--- START ---
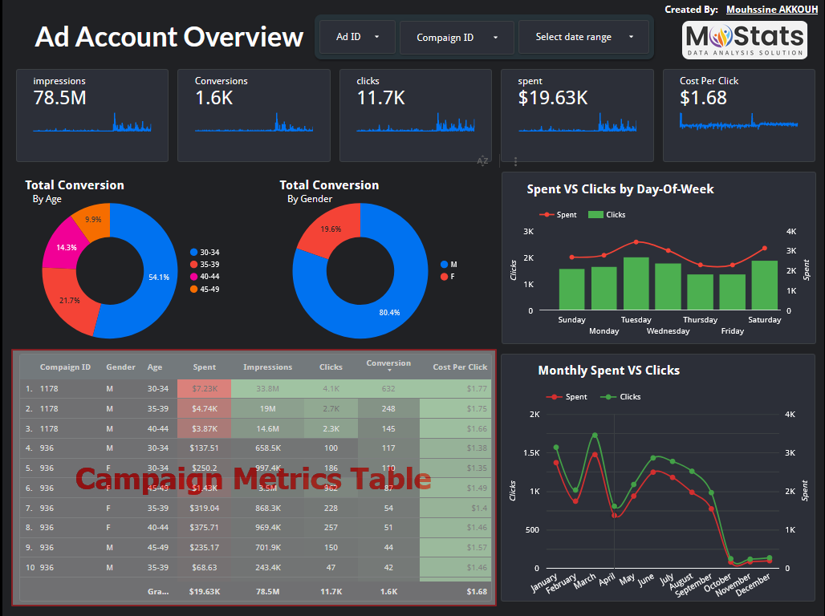Toggle the F legend in gender chart
The width and height of the screenshot is (825, 616).
[444, 277]
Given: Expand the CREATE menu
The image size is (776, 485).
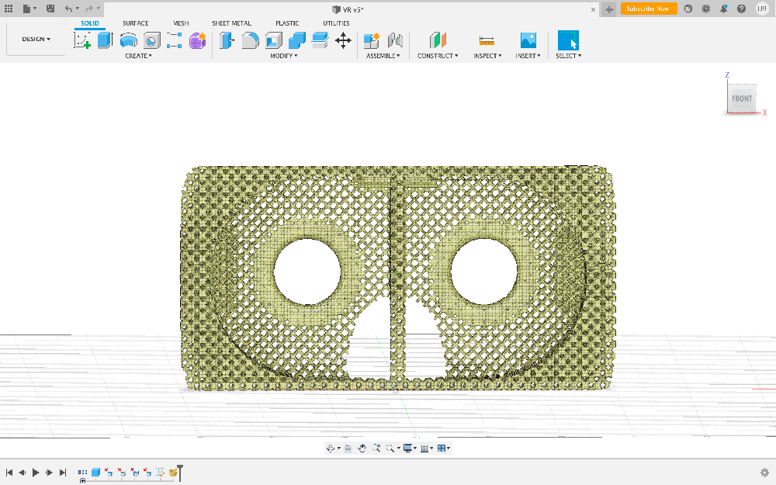Looking at the screenshot, I should (x=138, y=56).
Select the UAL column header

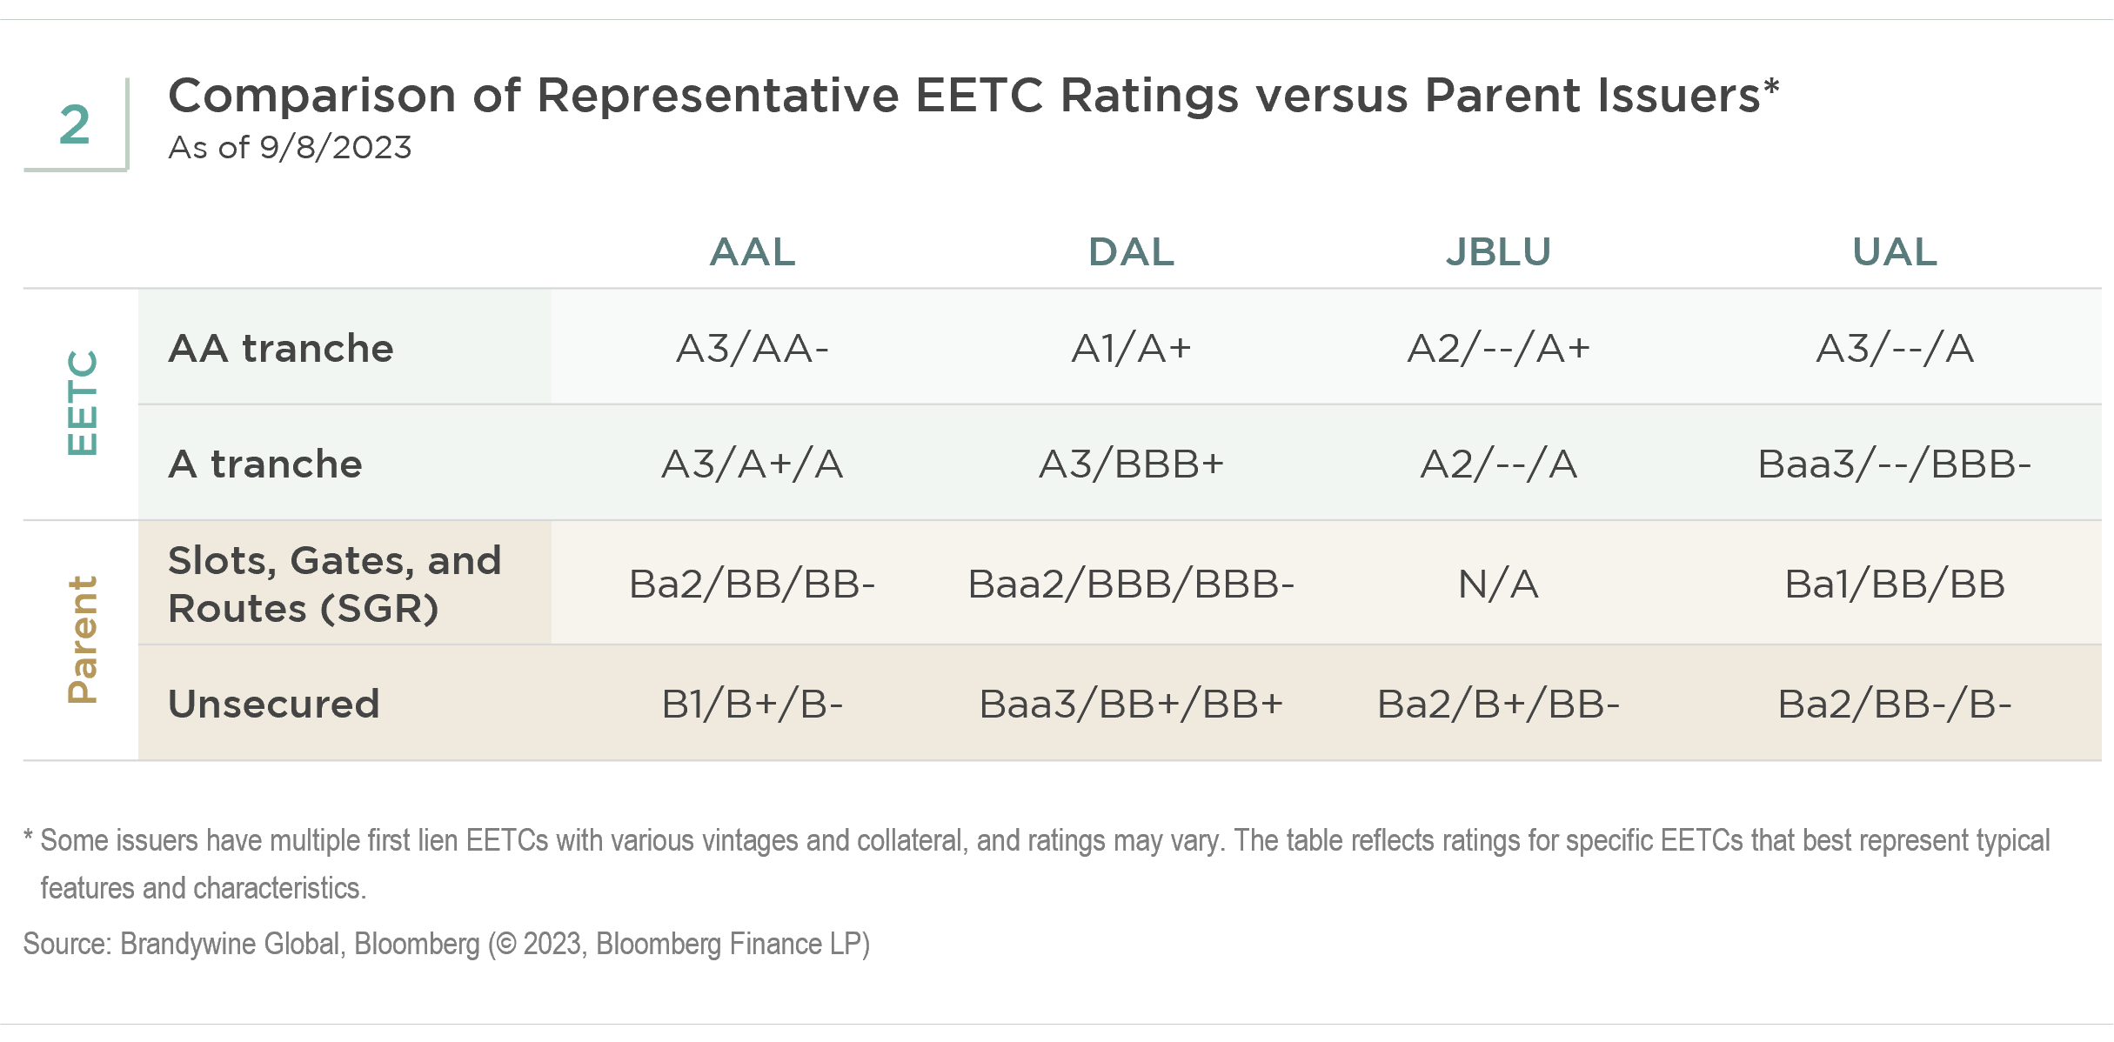(1894, 252)
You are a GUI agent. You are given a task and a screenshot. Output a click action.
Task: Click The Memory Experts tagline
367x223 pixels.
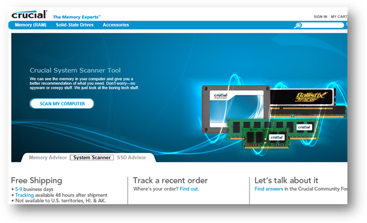pos(77,17)
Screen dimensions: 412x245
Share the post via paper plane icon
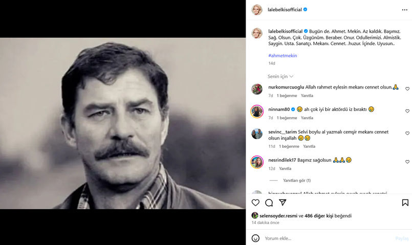coord(283,202)
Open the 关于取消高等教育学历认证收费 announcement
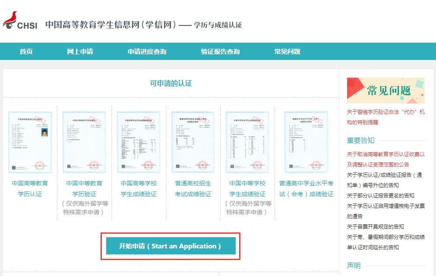The width and height of the screenshot is (436, 276). (385, 158)
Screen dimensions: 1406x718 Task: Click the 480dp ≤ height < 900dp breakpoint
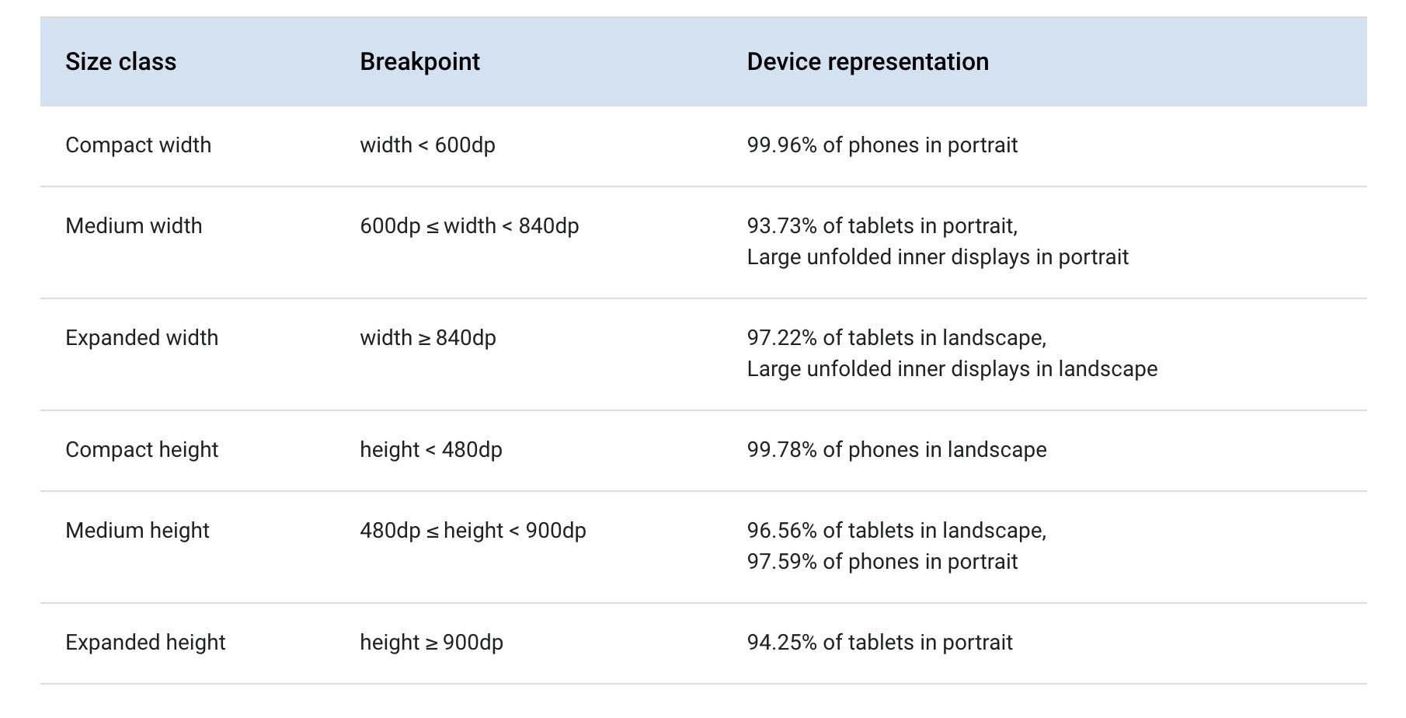click(x=472, y=531)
--- END ---
Above are some records. Reproduce the lines from the one with "The image size is (776, 485)." down to the one with "Screen dimensions: 412x245", keeping both, and leave every picture out.

The image size is (776, 485).
Looking at the screenshot, I should (x=138, y=56).
Select the UAL column header

(1894, 252)
You are a GUI agent. You are given a task and a screenshot. Output a click action.
Task: Click The Memory Experts tagline
367x223 pixels.
pos(77,17)
Screen dimensions: 412x245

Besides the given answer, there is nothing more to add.